Once recruited, many of these teenagers are sent on very dangerous missions, such as protecting companies in the mining and energy sector, which are exposed to attacks by both paramilitary groups and guerrillas with interest in the territory.
People who are from rich families and want to do military service have a very different experience. They don’t have to sacrifice their lives guarding a bridge for example. And people from the higher stratas who actually do military service typically are in the highest ranks. You know that the generals come from wealthy families.
Another problem is that the National Army, guerrillas, and paramilitary groups make up a big part of the possible employment for adolescents in some areas. If I live on the countryside I can choose to pursue farming, knowing that all public policies work against me, or I can join an armed group, where I make more money than for example a schoolteacher would ever do. It also provides you with an economic stability that you wouldn’t have even if you worked at, say, a university.
Will a peace deal affect the militarization somehow?

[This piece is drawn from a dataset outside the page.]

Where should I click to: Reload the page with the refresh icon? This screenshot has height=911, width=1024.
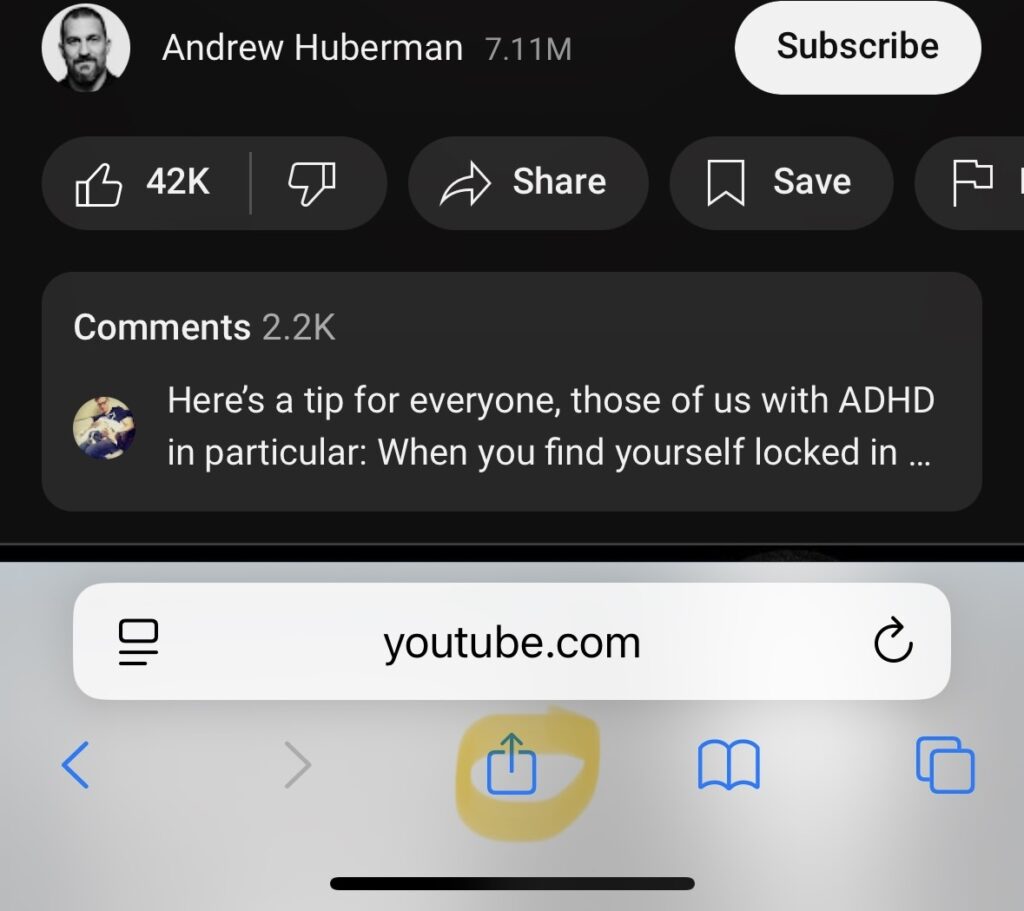click(x=893, y=640)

One of president Santos promises before he got elected was to make an end to conscription and the Post-Conflict Minister, Rafael Pardo, said the same. At the same time, the Ministry of Defense has made it clear that they expect at least two more generations of conscription. A peace treaty will not mean demilitarization, rather the opposite.
We need to recognize that the paramilitary groups still exists, something that makes a ceasefire very difficult to maintain. The last government gave the illusion that the paramilitaries had demobilized and that they were no longer a problem. We know that this is false. What is now called Bacrim [criminal bands] are in reality paramilitary groups with territorial, political, and economical control of various regions.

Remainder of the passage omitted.